Report back every line below that carries the word "subtitle".

▼

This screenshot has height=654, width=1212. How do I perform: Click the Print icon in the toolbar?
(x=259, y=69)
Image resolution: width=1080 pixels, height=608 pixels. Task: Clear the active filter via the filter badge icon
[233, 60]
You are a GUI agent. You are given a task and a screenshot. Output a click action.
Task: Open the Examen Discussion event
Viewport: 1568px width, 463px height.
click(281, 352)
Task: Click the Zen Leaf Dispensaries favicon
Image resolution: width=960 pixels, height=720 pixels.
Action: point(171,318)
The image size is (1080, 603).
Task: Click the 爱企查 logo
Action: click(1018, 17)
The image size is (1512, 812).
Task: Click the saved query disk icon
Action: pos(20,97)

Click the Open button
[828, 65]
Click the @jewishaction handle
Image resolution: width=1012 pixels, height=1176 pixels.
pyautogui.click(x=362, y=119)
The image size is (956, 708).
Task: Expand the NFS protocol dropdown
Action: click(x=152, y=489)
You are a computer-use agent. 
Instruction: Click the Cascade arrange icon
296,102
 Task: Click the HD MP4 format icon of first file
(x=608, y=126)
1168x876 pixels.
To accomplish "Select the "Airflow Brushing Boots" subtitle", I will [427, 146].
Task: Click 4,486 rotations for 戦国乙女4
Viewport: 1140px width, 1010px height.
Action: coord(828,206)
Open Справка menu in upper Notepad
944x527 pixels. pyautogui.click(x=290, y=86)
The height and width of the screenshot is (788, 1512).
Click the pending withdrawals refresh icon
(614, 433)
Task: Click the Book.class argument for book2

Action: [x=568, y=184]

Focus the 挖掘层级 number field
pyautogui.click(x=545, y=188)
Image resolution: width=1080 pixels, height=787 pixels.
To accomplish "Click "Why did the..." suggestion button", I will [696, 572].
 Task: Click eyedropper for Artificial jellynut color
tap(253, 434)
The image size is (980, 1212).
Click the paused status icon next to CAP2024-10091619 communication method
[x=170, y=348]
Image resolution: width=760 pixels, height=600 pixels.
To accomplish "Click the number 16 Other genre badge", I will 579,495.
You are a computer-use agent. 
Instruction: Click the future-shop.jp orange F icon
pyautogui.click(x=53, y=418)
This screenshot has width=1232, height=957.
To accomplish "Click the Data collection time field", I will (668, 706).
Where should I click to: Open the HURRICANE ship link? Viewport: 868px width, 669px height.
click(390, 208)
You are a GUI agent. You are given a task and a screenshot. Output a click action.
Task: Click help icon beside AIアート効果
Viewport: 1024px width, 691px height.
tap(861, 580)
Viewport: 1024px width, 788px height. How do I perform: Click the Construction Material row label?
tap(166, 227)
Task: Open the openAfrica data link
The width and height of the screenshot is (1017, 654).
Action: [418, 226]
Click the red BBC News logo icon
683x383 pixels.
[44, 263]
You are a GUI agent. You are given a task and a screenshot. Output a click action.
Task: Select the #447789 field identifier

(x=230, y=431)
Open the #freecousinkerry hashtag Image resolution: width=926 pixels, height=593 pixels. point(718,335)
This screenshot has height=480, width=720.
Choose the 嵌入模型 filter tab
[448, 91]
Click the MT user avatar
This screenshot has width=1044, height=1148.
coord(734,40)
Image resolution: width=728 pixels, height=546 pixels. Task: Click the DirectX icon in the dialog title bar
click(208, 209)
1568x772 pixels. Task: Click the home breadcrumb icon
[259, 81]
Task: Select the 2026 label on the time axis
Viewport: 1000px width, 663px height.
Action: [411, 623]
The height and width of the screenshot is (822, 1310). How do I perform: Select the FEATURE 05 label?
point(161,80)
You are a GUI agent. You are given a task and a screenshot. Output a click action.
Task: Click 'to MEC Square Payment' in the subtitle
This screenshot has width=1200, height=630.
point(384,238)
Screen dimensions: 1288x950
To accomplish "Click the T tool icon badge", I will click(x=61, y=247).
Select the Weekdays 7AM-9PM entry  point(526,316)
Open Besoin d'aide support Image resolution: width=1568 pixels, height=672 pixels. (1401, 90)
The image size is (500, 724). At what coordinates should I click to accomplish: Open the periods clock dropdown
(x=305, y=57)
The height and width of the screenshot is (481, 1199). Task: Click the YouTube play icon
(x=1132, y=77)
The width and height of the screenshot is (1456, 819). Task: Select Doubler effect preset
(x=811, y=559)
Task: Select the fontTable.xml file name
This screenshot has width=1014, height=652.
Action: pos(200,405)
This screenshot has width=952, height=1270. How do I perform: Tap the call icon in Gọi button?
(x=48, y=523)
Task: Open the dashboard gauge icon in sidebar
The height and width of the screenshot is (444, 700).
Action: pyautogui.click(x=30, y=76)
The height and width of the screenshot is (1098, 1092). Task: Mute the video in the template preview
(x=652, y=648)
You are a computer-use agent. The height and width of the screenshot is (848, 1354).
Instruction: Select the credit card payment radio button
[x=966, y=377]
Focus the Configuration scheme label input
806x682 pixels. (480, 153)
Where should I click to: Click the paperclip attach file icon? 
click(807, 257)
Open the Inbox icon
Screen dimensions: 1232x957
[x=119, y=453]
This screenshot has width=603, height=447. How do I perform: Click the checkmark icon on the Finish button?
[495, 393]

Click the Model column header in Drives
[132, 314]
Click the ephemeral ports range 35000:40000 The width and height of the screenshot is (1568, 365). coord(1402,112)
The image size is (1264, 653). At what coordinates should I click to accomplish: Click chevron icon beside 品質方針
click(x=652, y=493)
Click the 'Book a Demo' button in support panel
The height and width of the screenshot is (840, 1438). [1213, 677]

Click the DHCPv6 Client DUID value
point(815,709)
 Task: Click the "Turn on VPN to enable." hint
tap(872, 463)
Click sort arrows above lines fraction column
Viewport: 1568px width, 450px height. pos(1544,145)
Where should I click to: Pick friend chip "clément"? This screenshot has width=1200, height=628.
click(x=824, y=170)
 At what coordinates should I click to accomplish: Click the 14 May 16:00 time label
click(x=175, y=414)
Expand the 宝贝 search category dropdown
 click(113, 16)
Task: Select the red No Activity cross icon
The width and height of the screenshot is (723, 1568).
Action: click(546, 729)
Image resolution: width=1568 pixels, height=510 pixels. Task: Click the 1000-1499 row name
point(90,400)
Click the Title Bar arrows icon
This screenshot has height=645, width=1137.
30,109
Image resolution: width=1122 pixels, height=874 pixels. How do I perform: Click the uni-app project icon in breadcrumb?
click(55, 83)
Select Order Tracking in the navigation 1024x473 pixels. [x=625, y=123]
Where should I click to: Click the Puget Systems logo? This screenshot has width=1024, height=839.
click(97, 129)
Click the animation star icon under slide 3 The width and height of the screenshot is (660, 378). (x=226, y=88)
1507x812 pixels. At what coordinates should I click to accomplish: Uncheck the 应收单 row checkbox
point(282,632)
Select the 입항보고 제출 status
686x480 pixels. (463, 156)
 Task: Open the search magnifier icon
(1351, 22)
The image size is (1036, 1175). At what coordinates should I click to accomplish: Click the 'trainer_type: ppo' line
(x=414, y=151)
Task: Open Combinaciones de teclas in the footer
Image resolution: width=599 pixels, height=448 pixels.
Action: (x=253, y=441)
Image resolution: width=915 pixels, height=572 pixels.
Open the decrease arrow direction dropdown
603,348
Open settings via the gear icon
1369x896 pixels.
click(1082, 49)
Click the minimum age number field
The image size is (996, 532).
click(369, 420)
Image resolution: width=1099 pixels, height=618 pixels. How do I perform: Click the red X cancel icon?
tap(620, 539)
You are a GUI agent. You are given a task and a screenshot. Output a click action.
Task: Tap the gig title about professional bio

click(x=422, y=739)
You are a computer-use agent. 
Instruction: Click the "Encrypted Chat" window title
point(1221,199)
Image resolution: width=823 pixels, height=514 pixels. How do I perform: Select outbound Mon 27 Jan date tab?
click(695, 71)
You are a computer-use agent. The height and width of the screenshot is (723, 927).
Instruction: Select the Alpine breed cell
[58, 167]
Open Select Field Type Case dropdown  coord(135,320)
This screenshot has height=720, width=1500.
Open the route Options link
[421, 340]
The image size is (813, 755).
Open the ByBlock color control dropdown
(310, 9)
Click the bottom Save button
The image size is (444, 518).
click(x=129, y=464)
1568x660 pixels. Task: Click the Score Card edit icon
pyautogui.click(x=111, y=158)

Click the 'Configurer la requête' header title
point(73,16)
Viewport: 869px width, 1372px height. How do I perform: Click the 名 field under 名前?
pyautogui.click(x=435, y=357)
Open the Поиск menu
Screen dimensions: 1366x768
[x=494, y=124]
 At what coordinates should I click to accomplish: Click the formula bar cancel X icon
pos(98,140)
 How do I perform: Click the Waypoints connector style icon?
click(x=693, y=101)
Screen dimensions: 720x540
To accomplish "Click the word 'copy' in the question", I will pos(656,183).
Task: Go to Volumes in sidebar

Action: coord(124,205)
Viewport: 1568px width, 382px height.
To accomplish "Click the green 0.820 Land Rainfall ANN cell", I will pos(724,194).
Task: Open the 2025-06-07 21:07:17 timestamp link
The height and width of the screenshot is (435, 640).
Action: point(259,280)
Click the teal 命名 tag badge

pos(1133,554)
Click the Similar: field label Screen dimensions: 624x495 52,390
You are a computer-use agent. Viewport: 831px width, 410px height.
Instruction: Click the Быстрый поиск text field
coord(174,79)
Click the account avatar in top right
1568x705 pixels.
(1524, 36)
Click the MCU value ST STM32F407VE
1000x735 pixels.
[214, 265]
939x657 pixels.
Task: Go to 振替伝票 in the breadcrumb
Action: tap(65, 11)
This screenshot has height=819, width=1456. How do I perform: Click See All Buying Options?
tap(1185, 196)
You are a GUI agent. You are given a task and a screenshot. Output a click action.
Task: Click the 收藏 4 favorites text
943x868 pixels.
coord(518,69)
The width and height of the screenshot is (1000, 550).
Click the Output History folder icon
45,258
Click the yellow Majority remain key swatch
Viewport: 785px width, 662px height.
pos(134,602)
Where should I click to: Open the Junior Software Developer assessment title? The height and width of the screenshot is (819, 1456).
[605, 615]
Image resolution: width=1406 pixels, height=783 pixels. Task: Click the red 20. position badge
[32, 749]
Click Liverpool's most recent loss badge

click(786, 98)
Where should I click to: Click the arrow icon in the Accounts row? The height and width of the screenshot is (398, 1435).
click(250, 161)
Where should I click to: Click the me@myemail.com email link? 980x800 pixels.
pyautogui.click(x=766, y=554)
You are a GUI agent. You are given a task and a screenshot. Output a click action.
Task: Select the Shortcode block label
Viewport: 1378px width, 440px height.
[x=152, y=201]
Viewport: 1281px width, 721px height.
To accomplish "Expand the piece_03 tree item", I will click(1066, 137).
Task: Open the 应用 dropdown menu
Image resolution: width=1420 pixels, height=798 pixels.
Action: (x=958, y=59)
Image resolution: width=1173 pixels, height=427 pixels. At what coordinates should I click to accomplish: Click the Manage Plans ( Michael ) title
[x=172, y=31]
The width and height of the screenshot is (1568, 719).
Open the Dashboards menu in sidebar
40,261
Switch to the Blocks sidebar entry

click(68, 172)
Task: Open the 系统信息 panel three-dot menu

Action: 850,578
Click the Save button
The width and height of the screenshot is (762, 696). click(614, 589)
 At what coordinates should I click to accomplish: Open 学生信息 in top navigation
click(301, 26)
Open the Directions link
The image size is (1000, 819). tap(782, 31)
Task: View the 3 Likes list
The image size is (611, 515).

▲

Written reply:
To accomplish "Select the "Airflow Brushing Boots" subtitle", I will [427, 146].
Task: Click 'to MEC Square Payment' in the subtitle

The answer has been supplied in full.